Include the full conversation history in the messages array:

curl https://api.casola.ai/openai/v1/chat/completions \
  -H "Authorization: Bearer YOUR_API_TOKEN" \
  -H "Content-Type: application/json" \
  -d '{
    "model": "Qwen/Qwen3.5-4B",
    "messages": [
      {"role": "system", "content": "You are a helpful assistant."},
      {"role": "user", "content": "What is 2+2?"},
      {"role": "assistant", "content": "2+2 equals 4."},
      {"role": "user", "content": "And what is that times 3?"}
    ]
  }'

Python (OpenAI SDK)

from openai import OpenAI

client = OpenAI(
    base_url="https://api.casola.ai/openai/v1",
    api_key="YOUR_API_TOKEN",
)

# Streaming
stream = client.chat.completions.create(
    model="Qwen/Qwen3.5-4B",
    messages=[{"role": "user", "content": "Hello!"}],
    stream=True,
)
for chunk in stream:
    if chunk.choices[0].delta.content:
        print(chunk.choices[0].delta.content, end="")

TypeScript (OpenAI SDK)

import OpenAI from "openai";

const client = new OpenAI({
  baseURL: "https://api.casola.ai/openai/v1",
  apiKey: "YOUR_API_TOKEN",
});

const stream = await client.chat.completions.create({
  model: "Qwen/Qwen3.5-4B",
  messages: [{ role: "user", content: "Hello!" }],
  stream: true,
});
for await (const chunk of stream) {
  process.stdout.write(chunk.choices[0]?.delta?.content || "");
}

Navigate conversations

The sidebar lists all your conversations, sorted by most recent. Each entry shows the conversation title and message count.
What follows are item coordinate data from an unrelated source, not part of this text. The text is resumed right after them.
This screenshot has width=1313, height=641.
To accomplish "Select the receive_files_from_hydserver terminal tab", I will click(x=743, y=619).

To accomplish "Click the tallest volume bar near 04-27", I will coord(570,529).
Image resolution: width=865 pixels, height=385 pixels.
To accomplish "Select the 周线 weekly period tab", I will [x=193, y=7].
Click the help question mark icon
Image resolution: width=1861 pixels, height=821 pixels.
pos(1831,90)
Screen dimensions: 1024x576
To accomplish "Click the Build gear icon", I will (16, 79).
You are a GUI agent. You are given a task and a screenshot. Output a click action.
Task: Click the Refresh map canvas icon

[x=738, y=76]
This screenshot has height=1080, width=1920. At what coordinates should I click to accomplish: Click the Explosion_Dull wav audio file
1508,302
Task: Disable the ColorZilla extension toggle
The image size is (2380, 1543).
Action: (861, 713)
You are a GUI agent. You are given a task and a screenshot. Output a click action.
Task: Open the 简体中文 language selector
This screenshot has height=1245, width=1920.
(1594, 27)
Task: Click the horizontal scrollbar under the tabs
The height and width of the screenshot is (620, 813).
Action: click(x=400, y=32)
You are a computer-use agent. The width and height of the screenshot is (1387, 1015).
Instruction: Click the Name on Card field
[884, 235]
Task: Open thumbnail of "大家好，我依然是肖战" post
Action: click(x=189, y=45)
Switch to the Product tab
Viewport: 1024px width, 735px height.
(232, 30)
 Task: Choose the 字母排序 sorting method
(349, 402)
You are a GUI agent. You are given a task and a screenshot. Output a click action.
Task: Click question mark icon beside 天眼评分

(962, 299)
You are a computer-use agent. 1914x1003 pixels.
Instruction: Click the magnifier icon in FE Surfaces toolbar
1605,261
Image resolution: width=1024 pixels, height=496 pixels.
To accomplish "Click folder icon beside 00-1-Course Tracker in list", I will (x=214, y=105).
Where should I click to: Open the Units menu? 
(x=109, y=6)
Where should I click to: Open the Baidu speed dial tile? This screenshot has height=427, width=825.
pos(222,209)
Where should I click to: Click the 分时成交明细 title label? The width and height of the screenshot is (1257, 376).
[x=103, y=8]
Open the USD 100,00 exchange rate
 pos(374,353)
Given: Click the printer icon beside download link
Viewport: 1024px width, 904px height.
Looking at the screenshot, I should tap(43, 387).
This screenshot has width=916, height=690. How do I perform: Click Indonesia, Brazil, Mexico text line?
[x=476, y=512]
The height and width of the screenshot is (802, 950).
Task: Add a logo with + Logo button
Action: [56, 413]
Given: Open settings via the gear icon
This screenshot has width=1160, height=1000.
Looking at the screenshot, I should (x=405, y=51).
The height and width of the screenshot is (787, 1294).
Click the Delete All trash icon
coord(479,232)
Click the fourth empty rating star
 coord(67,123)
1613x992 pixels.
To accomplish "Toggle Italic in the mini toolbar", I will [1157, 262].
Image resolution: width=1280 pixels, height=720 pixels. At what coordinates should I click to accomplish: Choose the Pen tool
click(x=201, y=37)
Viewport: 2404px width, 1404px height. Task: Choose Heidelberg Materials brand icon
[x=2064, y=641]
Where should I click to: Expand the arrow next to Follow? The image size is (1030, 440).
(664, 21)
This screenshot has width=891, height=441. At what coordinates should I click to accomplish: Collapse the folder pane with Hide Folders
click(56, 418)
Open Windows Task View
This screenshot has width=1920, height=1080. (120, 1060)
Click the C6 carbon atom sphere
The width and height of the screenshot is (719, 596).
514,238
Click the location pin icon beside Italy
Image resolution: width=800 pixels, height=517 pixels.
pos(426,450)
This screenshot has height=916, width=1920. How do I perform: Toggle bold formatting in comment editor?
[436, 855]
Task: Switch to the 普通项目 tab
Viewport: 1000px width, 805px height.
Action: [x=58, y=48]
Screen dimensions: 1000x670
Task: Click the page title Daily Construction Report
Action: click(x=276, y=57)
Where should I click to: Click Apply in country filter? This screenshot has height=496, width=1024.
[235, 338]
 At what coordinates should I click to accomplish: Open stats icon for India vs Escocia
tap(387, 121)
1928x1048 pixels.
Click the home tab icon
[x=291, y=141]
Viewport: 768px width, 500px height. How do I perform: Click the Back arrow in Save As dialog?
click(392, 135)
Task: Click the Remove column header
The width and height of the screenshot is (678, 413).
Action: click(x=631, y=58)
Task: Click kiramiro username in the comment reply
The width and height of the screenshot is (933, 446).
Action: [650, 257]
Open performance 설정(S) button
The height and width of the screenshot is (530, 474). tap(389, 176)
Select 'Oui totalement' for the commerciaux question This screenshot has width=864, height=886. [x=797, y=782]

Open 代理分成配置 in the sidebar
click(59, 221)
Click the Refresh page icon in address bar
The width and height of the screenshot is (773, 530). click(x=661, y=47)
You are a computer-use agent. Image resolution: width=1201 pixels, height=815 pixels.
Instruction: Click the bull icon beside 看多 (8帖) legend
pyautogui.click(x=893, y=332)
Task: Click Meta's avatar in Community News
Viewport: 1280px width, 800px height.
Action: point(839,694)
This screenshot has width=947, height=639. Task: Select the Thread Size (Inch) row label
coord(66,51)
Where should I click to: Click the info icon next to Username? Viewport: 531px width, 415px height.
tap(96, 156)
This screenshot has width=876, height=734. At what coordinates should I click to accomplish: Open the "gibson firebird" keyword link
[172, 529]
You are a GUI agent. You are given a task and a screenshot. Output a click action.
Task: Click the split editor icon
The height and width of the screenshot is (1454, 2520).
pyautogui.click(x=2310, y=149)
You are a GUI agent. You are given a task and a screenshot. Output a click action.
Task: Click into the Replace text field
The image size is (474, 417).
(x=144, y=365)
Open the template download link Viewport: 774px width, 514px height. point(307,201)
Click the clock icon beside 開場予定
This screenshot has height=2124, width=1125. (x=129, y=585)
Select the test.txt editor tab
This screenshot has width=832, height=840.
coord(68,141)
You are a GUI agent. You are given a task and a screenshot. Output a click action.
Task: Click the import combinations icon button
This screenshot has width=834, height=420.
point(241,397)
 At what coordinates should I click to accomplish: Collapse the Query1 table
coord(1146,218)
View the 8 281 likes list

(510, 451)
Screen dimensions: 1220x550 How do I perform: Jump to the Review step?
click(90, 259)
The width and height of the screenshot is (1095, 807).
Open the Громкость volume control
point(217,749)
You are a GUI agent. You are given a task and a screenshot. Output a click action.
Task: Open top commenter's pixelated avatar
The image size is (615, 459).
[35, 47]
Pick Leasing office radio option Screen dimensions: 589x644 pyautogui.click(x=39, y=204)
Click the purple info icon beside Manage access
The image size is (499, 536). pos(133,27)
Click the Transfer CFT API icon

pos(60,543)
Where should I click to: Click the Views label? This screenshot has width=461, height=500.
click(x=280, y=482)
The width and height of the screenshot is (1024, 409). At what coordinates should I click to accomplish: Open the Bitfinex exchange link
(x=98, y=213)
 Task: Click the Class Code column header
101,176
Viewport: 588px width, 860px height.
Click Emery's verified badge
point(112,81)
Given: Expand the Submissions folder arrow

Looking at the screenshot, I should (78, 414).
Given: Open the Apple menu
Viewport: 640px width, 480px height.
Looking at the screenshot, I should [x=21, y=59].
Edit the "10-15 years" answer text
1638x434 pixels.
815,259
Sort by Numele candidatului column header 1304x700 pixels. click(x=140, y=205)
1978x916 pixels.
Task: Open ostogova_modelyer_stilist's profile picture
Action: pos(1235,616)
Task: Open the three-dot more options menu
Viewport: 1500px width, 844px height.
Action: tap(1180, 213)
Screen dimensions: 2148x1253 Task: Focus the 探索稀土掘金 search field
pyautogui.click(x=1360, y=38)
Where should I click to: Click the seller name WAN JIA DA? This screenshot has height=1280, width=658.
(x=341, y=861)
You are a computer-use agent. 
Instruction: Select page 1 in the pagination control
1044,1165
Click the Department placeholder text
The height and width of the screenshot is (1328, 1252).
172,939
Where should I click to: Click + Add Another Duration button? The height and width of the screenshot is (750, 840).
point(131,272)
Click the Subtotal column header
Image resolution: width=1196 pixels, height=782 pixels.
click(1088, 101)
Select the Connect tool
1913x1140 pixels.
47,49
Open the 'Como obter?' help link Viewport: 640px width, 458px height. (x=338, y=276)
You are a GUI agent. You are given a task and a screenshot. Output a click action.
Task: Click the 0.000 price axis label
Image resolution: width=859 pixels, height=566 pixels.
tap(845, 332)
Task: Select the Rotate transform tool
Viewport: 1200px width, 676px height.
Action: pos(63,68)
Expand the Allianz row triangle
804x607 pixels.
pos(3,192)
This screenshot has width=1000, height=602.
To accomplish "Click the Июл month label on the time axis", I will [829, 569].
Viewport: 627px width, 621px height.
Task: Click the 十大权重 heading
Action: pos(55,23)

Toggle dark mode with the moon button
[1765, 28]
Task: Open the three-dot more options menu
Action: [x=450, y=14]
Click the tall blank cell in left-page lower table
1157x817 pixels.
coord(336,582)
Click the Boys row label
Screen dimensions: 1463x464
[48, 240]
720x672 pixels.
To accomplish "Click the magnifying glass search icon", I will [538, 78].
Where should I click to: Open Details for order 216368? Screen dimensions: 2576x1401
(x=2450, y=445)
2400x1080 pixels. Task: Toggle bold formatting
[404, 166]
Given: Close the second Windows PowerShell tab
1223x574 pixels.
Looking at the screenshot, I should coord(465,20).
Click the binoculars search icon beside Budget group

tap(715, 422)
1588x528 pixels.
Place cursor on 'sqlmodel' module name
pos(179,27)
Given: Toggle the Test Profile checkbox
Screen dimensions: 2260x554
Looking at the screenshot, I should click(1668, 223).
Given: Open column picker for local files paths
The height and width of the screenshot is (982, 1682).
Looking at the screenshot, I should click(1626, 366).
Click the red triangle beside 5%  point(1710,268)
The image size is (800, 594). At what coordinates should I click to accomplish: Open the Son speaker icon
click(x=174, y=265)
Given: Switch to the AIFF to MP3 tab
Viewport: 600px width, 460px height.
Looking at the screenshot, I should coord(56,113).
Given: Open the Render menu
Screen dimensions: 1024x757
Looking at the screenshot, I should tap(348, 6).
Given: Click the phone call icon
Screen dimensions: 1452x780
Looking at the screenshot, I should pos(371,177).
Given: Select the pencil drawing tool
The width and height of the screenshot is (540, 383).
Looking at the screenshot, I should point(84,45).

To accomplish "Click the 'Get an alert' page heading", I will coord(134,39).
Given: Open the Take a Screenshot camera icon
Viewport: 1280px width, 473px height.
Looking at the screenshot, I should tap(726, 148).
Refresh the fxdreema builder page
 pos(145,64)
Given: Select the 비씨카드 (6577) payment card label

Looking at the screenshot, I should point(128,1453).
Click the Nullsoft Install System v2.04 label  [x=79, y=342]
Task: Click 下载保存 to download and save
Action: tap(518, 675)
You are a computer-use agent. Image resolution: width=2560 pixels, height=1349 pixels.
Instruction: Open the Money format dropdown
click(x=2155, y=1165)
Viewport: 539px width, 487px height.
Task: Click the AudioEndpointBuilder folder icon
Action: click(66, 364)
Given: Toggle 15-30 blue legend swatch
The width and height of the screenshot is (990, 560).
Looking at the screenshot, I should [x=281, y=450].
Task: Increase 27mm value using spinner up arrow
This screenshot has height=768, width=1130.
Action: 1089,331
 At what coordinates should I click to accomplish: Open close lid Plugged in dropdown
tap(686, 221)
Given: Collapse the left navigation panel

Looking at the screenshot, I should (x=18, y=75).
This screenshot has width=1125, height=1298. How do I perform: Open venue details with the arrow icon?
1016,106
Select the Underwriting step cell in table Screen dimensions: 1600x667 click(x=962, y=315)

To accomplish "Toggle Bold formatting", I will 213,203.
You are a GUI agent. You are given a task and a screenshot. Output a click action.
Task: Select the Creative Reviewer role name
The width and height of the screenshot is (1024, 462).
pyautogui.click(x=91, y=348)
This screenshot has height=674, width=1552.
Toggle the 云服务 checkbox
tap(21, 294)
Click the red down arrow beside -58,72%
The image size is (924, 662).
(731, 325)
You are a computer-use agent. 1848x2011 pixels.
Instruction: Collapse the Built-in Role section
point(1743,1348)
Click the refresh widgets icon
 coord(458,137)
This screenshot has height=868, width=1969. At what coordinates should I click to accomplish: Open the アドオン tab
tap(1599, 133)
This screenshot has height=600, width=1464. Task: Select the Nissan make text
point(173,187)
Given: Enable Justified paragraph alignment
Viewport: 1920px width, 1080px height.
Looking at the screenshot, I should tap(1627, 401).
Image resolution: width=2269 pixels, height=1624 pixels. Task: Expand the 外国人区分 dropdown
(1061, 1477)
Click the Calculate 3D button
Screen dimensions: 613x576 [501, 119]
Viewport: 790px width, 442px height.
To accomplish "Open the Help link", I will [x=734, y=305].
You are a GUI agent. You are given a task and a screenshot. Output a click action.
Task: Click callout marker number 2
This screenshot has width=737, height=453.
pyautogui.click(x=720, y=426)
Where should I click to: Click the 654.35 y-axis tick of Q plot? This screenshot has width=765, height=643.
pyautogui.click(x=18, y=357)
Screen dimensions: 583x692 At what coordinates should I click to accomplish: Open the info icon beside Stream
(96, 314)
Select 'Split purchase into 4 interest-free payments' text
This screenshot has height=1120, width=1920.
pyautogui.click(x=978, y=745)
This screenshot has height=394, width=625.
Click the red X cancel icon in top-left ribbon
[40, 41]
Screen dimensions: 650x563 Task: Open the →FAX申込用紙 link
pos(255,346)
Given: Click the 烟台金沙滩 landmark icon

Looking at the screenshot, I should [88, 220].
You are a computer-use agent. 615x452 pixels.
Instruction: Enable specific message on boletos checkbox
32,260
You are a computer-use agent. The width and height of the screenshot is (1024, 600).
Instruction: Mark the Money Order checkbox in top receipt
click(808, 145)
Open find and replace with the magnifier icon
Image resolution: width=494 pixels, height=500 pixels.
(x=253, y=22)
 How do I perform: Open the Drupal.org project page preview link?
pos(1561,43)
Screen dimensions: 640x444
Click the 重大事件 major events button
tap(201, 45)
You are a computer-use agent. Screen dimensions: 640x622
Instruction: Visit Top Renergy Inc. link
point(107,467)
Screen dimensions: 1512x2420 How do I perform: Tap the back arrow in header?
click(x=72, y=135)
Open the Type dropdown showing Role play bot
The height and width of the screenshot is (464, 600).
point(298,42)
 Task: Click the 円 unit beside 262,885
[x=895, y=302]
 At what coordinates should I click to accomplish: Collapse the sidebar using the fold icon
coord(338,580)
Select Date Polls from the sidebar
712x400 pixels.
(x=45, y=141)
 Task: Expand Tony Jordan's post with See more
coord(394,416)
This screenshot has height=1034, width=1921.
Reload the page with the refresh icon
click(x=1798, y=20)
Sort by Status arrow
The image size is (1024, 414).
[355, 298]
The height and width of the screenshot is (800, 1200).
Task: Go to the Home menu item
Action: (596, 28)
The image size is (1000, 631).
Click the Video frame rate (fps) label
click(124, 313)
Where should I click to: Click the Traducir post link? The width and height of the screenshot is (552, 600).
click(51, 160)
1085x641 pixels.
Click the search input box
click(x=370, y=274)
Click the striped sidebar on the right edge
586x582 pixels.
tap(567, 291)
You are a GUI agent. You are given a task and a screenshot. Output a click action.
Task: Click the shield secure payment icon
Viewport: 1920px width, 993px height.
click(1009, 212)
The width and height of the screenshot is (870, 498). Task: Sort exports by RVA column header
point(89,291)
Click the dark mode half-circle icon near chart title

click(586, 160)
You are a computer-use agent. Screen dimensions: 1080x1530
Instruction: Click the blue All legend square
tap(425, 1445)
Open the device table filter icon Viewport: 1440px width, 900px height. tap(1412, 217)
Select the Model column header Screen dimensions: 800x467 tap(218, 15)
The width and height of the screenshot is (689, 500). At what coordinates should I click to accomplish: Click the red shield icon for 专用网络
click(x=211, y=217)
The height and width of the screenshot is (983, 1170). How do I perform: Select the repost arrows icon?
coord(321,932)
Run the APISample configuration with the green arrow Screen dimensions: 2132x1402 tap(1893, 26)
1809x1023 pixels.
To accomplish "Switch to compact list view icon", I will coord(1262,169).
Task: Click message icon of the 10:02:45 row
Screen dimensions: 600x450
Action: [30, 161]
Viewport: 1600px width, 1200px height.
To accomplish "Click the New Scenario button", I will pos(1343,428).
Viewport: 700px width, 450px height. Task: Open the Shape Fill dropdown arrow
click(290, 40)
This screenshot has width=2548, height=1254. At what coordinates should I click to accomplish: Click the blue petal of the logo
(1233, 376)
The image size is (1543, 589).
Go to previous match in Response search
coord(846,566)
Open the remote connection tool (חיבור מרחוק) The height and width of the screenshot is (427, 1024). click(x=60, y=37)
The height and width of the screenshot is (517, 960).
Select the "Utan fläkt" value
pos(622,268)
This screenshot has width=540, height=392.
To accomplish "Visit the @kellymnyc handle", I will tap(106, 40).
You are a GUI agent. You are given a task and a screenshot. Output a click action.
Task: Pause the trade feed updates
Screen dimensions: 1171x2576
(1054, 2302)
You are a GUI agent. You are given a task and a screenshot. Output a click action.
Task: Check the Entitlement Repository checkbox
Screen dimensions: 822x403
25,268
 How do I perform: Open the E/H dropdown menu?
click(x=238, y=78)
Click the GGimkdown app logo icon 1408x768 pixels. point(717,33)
New chat — start a fresh conversation (also Cmd+Shift+N)
Rename — click to edit the title inline
Delete — remove a conversation permanently

Conversations are persisted server-side and sync to your Library. On mobile, the sidebar collapses into a drawer accessible via the menu button.

Thinking/reasoning display

Some models include reasoning steps in their responses. These appear as collapsible “Show thinking” blocks — expandable to see the model’s chain of thought, separate from the final answer.